CUANDO APARQUÉ por segunda vez en las cercanías del Frontisterio ya era noche cerrada. Anduve lentamente hacia la entrada, dando tiempo suficiente al portero sij para que me relacionara con Gunther y Thomas, pero se limitó a sonreír y me abrió la puerta con una leve inclinación de cabeza. Ya en el interior, me detuve unos segundos junto a la entrada para que mis ojos se adaptaran a la tenue luz negra, respirando el olor a sándalo barato que emanaba de un pebetero. Las paredes estaban decoradas con carteles publicitarios de unas líneas aéreas, que mostraban paisajes de Sudamérica. Sentada tras un escritorio había una mujer regordeta, con pantalones cortos de satén y una especie de corpiño, comiéndose un Bob’s Big Boy. Decidí que debía de ser Rhonda y supuse que el lugar había sido antes —muy recientemente, con toda probabilidad— una agencia de viajes.

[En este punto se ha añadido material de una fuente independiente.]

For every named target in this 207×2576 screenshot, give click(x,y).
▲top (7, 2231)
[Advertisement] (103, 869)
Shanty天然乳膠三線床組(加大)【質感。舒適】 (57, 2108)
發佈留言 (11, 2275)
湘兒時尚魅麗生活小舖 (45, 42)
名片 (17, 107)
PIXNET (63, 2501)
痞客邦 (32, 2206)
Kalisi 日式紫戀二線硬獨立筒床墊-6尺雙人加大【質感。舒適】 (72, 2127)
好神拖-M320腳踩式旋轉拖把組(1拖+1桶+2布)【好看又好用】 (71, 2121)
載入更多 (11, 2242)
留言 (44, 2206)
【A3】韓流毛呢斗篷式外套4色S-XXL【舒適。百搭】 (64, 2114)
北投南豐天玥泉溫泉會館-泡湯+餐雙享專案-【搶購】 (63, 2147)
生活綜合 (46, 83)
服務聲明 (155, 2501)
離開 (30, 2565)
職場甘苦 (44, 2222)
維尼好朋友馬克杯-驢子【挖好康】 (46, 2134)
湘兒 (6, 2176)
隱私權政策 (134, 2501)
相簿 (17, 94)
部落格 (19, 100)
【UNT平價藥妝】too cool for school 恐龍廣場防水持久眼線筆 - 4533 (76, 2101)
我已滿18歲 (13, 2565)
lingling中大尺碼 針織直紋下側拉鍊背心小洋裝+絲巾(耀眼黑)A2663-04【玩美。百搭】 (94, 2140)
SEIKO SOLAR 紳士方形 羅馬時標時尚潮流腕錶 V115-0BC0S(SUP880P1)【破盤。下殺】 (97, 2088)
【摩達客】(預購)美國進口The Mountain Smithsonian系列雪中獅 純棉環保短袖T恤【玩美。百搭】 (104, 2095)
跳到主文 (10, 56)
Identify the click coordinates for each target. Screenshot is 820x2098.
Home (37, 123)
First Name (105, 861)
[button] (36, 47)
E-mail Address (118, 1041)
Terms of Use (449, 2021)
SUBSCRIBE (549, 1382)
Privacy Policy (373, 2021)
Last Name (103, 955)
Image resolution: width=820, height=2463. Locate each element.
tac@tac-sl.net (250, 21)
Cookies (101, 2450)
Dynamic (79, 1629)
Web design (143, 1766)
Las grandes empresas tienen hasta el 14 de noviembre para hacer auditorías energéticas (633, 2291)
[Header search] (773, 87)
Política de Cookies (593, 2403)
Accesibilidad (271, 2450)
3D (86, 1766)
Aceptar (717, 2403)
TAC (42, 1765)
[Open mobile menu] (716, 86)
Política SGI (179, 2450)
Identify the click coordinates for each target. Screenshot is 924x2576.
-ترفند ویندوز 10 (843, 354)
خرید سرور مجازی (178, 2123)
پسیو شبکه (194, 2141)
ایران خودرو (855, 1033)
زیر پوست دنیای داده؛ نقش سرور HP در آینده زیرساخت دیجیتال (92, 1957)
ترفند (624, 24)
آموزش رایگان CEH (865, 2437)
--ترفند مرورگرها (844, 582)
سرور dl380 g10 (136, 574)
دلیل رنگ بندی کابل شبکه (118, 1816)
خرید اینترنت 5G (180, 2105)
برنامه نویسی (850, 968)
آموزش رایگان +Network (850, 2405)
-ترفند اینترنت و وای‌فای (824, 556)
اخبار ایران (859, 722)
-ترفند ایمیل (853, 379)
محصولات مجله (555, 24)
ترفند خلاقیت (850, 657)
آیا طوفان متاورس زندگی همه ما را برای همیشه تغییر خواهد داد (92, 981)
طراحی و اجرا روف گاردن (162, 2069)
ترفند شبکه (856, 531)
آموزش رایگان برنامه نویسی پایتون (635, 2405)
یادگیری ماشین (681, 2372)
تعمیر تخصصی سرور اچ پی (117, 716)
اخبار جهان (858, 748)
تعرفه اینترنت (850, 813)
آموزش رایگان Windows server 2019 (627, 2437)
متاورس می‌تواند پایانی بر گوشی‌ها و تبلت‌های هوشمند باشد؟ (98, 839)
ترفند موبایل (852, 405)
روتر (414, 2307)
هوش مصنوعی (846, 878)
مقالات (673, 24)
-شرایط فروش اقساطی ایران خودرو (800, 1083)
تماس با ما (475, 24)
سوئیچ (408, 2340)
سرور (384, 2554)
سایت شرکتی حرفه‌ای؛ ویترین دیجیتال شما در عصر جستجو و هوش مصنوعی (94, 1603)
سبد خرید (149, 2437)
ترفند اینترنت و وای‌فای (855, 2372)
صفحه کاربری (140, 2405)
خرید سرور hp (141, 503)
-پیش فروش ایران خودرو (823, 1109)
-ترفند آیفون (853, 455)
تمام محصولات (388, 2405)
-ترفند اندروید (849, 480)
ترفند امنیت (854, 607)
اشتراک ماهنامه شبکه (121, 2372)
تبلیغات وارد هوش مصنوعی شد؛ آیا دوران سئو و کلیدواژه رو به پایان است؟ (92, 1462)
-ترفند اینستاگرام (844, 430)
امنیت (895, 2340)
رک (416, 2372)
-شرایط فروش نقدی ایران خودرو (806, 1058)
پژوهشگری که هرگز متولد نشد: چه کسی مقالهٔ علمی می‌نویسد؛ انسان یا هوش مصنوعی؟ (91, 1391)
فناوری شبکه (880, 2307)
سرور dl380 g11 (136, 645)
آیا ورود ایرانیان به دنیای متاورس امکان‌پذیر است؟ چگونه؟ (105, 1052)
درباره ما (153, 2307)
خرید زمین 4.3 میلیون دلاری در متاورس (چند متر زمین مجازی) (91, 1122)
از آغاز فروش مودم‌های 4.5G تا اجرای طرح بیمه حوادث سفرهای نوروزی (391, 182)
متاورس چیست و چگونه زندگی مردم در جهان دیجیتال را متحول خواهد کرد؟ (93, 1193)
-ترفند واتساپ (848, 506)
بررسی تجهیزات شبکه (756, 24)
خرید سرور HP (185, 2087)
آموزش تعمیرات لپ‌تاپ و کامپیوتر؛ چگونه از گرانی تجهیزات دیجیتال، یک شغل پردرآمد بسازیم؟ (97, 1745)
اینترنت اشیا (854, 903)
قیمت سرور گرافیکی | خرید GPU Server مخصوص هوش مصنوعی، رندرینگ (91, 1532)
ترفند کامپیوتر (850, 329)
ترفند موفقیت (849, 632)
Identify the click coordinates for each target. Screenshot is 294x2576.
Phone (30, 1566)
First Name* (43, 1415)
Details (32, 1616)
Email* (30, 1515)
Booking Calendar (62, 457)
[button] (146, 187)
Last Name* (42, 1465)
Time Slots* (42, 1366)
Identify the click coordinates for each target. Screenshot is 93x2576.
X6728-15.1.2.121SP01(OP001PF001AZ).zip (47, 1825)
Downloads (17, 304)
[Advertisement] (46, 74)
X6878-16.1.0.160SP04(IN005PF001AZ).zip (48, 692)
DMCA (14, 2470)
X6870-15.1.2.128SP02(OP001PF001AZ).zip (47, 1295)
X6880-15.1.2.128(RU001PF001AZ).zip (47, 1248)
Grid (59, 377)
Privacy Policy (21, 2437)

—¿Qué tal? —la saludé—. Me llamo Harry y soy de St. Louis. La empresa me ha enviado aquí a pasar una semana, y mi amigo Phil me recomendó este sitio. ¿Se acuerda de Phil?
—Sí, claro. —Alzó la vista, sin aparentar mayor interés.
—Phil me dijo que este era el mejor establecimiento de la calle.
—En eso tiene razón. —Lo dijo sin gran convencimiento—. ¿En qué puedo servirle?
—¿Qué servicios tienen?
—Masajes, francés, griego o inglés… baño de espuma caliente… —Iba leyendo de un programa fijado con cinta adhesiva sobre el escritorio—. Asesoramiento al desnudo… terapia en cama de agua… y lo más nuevo, lucha libre al desnudo.
—Eso suena estupendo.
—Son treinta y cinco dólares la media hora.
—¿Con la chica que yo elija?
—¿Por qué no? —Pero de nuevo pareció dudosa—. ¿Tiene en mente alguna idea especial?
—Me chiflan las orientales.
Meneó la cabeza y embutió el último fragmento del Big Boy en su ancha boca.
—Creo que se ha equivocado de sitio.
—Pero Phil me dijo que tenían un verdadero bomboncito… Una japonesa.
—Hace tiempo que Phil no viene por aquí.
—Vino la semana pasada.
—En este negocio, eso es mucho tiempo, querido.
—Bueno, ¿dónde está ahora la chica?
Me miró con fijeza y, como sin darse cuenta, su mano cogió una patata frita del plato que tenía en la mesa.
—Me resultas un poco raro, ¿sabes? No vas vestido como un hombre de negocios de St. Louis.
—Estoy en la industria del disco. —Saqué la cartera y le mostré un fajo de crujientes billetes—. Mire, tiene que decirme dónde está la chica. Phil se pasó tres horas cantándome sus alabanzas.
Rhonda se encogió de hombros, con la vista fija en los billetes.
—Tiene que entenderlo. Me chiflan las orientales. Son las únicas que me encienden.
Me incliné sobre el escritorio, intentando poner ojos saltones y cara de pervertido, pero me di cuenta de que Rhonda ya estaba acostumbrada a eso.
—¡Dígame dónde está, por favor!
Le tendí un billete de veinte dólares. La mujer suspiró y agitó negativamente una mano. Tenía los dedos manchados con el condimento del bocadillo.
—Ahórrese el dinero. No lo sé… El único que lleva los archivos aquí es el jefe.
—¿Y quién es el jefe?
—No puedo decírselo, querido. ¿Quiere que me echen a la calle?
—¡Tengo que saberlo!
—¡Bueno, pues no es la Liga! Eso sí puedo asegurárselo. ¿Qué le pasa, querido? ¿Quiere que alguien le haga daño? ¡Estás en el Santa Mónica Boulevard!
—Mire, la chica que estoy buscando… Conozco su nombre… ¡Se llama Meiko!
—¡Meiko!
—Sí. ¿Dónde está?
—¿Meiko? —repitió, empezando a ponerse histérica—. ¿De dónde has sacado ese nombre?
—Bueno, mi amigo…
—¡Ahora lo entiendo! —Se me quedó mirando con picardía—. ¡Es un amigo de Jock Hecht! ¡Él llama Meiko a todas las chicas!